Quais as vantagens do termo de compromisso?

O termo de compromisso é uma forma consensual de lidar com as irregularidades praticadas no mercado de valores mobiliários. Assim, sua principal vantagem é a agilidade, que transmite a mensagem de que o xerife do mercado está atento a desvios de conduta e irregularidades. Como pouco tempo decorre entre a abertura do processo e o seu encerramento, a sensação de impunidade não prevalece. “O termo de compromisso é um instrumento interessante, e muitos profissionais têm optado por ele para não perderem tempo com questões jurídicas”, diz Ricardo Genis Mourão, do escritório Velloza, Girotto e Lindenbojm. Ou seja, a celeridade também implica, para o investigado, mais tempo para cuidar do próprio negócio no dia a dia e menos dano à imagem decorrente de uma eventual condenação.

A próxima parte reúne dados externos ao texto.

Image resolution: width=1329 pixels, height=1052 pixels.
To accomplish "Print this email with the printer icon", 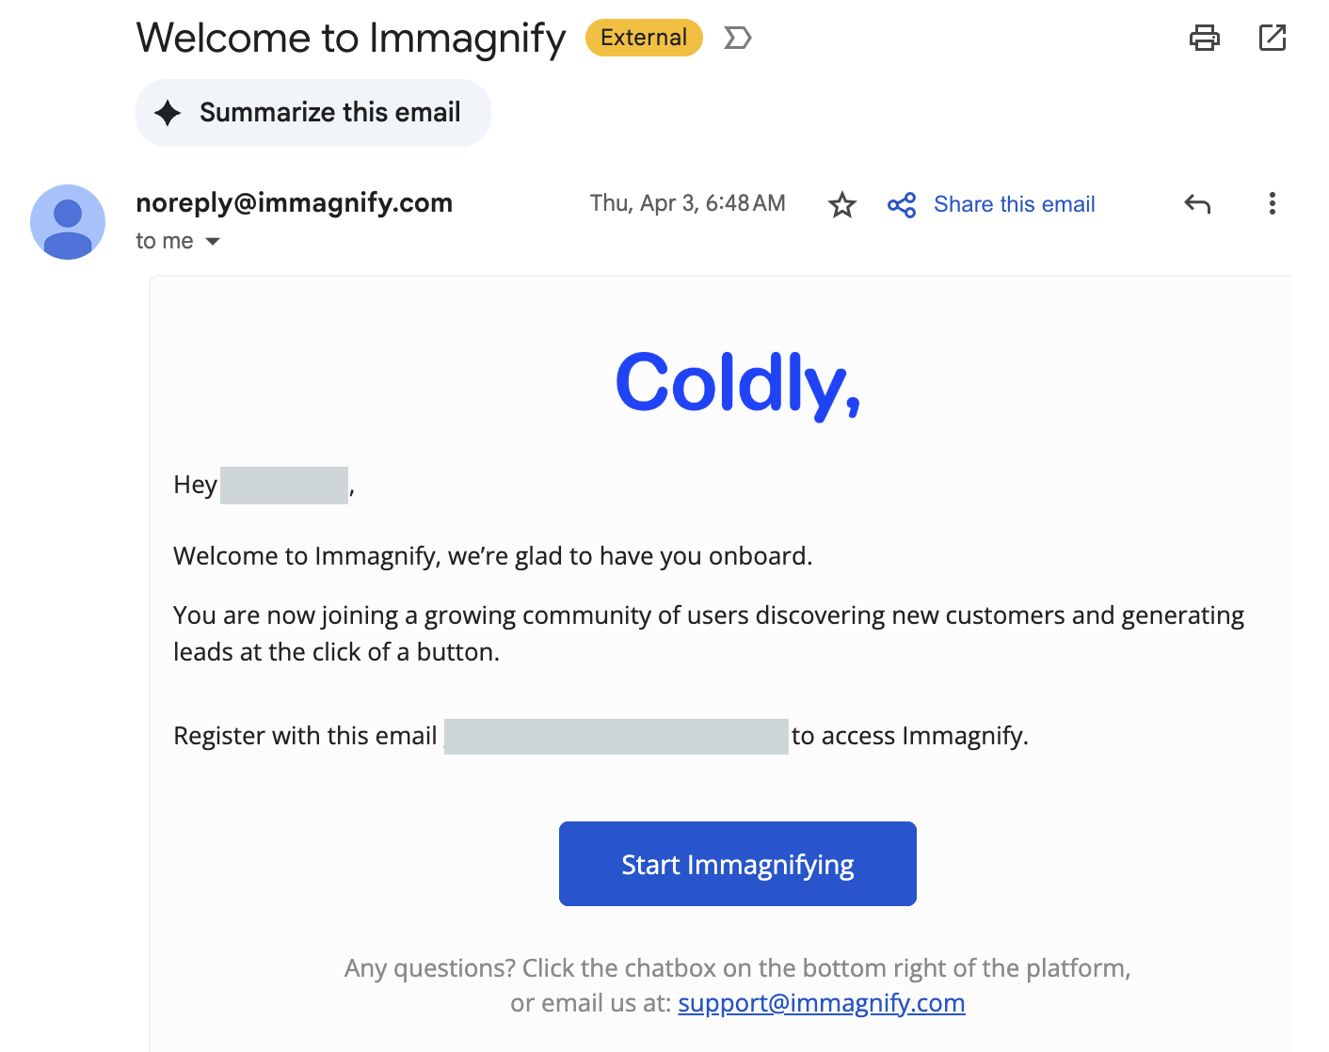I will tap(1204, 39).
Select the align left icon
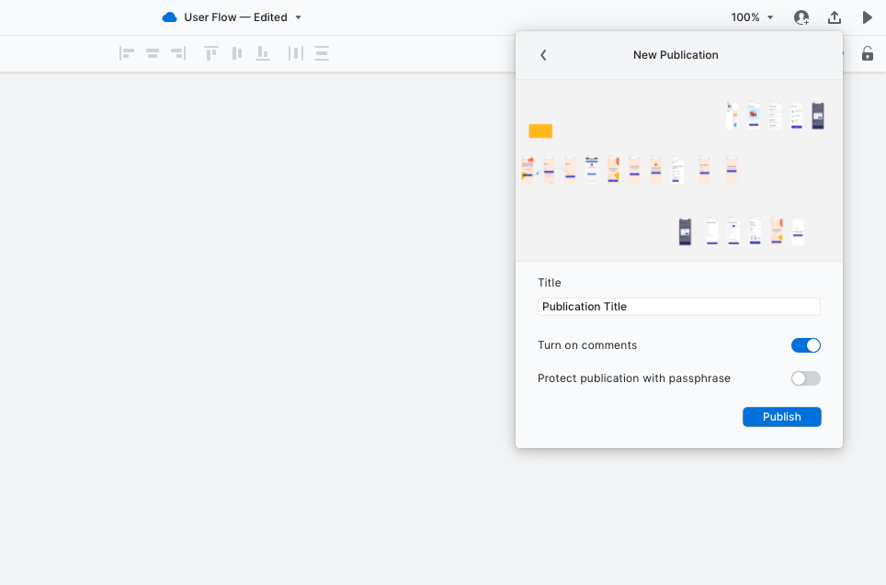This screenshot has width=886, height=585. 126,53
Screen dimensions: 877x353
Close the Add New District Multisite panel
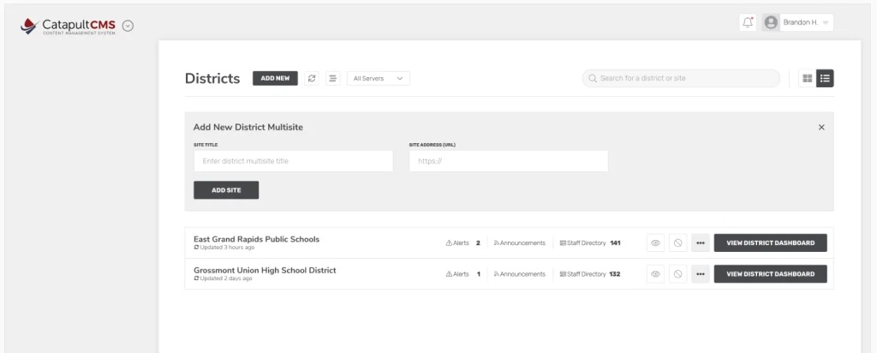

Os administradores de companhias abertas podem ser responsabilizados criminalmente em algum caso?

Sim, a Lei nº 10.303/01 incluiu alguns artigos que tratam dos crimes contra o mercado de capitais na Lei 6.385/76 (que criou a CVM e as bases do mercado de capitais brasileiro). Desde o fim de 2001, são crimes a manipulação de mercado, o uso indevido de informação privilegiada (insider trading) e o exercício irregular de cargo, profissão, atividade ou função. As penas podem ser de reclusão, detenção e multa (leia mais sobre uso indevido da informação na página 32 deste guia). Ainda são poucos os processos de crime contra o mercado de capitais. “São bem mais comuns as condenações de administradores por crimes enquadrados em outras leis”, afirma Sérgio Machado, advogado sênior do escritório Lefosse Linklaters. Dentre elas, a lei que define os crimes contra o sistema financeiro (Lei 7.492/86), a lavagem de dinheiro (Lei 9.613/98), os crimes contra a ordem tributária, econômica e contra as relações de consumo (Lei 8.137/90) e, por último, tão ou mais frequentes que os demais, os crimes contra a previdência (tipificados no Código Penal).

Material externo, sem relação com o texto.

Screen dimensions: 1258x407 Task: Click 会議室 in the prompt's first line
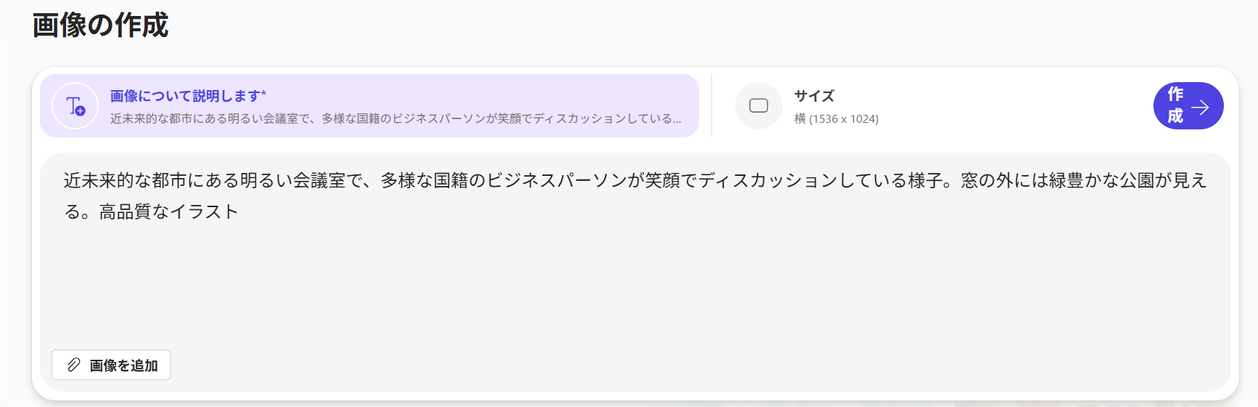[319, 180]
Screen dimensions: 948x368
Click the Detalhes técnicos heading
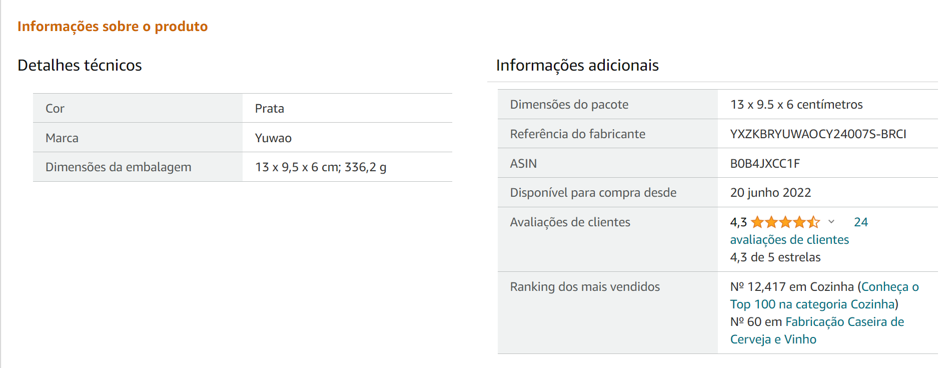tap(80, 66)
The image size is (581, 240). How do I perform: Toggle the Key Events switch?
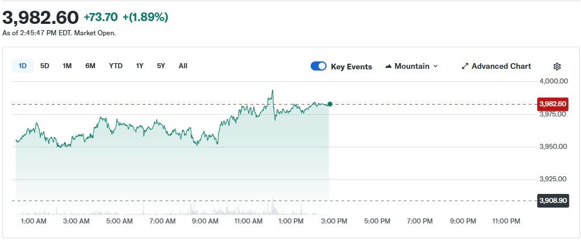point(319,67)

Quebra de diligência e lealdade

A mais recente crise que abalou o mercado de capitais brasileiro foi pródiga em exemplos de como os administradores de companhias abertas podem ser acionados na Justiça ou virar alvo de processos administrativos.

Em 2008, Sadia e Aracruz Celulose tiveram perdas no mercado de derivativos de, respectivamente, R$ 2,6 bilhões e US$ 2,1 bilhões. Embora ambas tenham garantido a sobrevivência após se fundirem com outras companhias, as consequências desse episódio não terminaram por aí. Os acionistas da Sadia aprovaram por unanimidade, em AGE de abril de 2009, a proposta de uma ação de responsabilidade contra o ex-diretor de finanças e desenvolvimento corporativo, Adriano Lima Ferreira, “pelos prejuízos causados à companhia em razão da celebração de operações com derivativos”. O mesmo fez a Aracruz Celulose. Em AGE de novembro de 2008, aprovou ação de responsabilidade contra o seu diretor financeiro, Isac Zagury. Em fevereiro do ano seguinte, entrou com a ação na 2ª Vara Empresarial do Rio de Janeiro.

Mas nem só as empresas resolveram processar os seus diretores financeiros. A Comissão de Valores Mobiliários (CVM) abriu processo administrativo contra os 13 membros do conselho da administração da Sadia e contra Adriano Lima Ferreira. A autarquia irá checar se houve quebra do dever de diligência por parte dos conselheiros, já que eles aparentemente não fiscalizaram essas operações. Em 2006, dois diretores da Sadia e um executivo do banco ABN Amro já haviam sido objeto de um processo administrativo na CVM por conta de transações com ações da companhia a partir de informações privilegiadas, o que configura quebra do dever de lealdade. (L.D.C.)